Hitler-Themed Hotel Suite Raises Ire of Jewish Group

Julie Stahl

Jerusalem Bureau Chief

Jerusalem (CNSNews.com) - The Anti-Defamation League is demanding that a Belgrade hotel remove the large portrait of Adolf Hitler and change the theme of its most popular suite.

The Mr. President Hotel, in Belgrade, Serbia, offers hotel rooms named after past or present world leaders. Among them is the $200-a-night Hitler suite, where a portrait of the uniformed German dictator, with a swastika on his arm, hangs on the wall over the king-sized bed.

Other suites honor President George W. Bush, his father, former President George H.W. Bush, former British Prime Minister Margaret Thatcher, Cuban Leader Fidel Castro, former Russian dictator Joseph Stalin and former Yugoslavian communist dictator Josip Broz Tito.

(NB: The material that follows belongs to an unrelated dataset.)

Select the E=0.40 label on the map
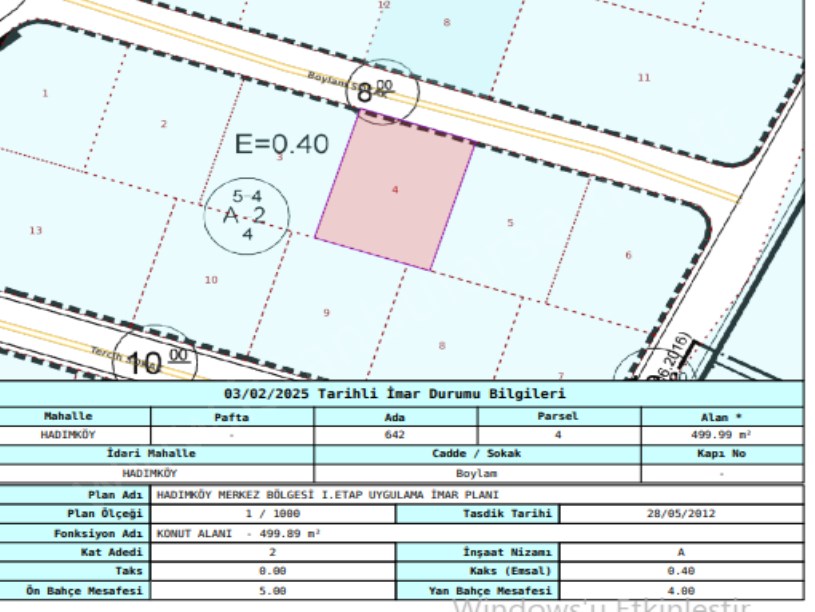The height and width of the screenshot is (612, 815). coord(281,144)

But the Hitler room, number 501, reportedly is the most popular and is occupied mainly by German, Croat and Slovenian guests, hotel owner Dusan Zabunovic was quoted as saying.

The Anti-Defamation League has appealed to the Zabunovic to remove Hitler's portrait and change the suite's theme before International Holocaust Remembrance Day on Sunday.

Zabunovic has not specifically commented on the ADL's complaint, but on Wednesday, the hotel manager told Cybercast News Service, "It's not just marketing. We placed the (Hitler) picture there because we don't want to forget the bad things that Hitler has done."

The manager said he's not sure if the Hitler portrait will be removed, but he added that the hotel does not want to attract negative publicity.

The manager also said Hitler isn't the only controversial leader. He mentioned one Serbian man who didn't want to sleep in the Bill Clinton suite.

'Gross marketing ploy

"Hitler orchestrated the mass murder of six million Jews, including tens of thousands of Serbian Jews, and others," said ADL National Director Abraham H. Foxman, who is a Holocaust survivor.

"Promoting the opportunity to sleep under his portrait denigrates the memory of those who perished in the Holocaust, who in Belgrade included Jews, Serbs and Roma [Gypsies]," Foxman said in a statement.

Foxman said that using Hitler as a promotional gimmick is a "gross marketing ploy" that "demonstrates a profound failure to understand the horror of the Holocaust."

He also said that it was "deeply disturbing" that there is reportedly a high demand for the suite.

According to reports, there is no law in Serbia prohibiting the display of Hitler's picture or related symbols.

The Serbs were persecuted during World War II by the Nazis as were the Jews and the Gypsies. But Zabunovic said he would not exclude Hitler from his new hotel just as Madame Tussaud's wax museum and other museums would not eliminate him from their exhibits.

Zabunovic told ABC News that Hitler's victims would "turn in their graves" if there was no memorial to "what a monstrous criminal he was."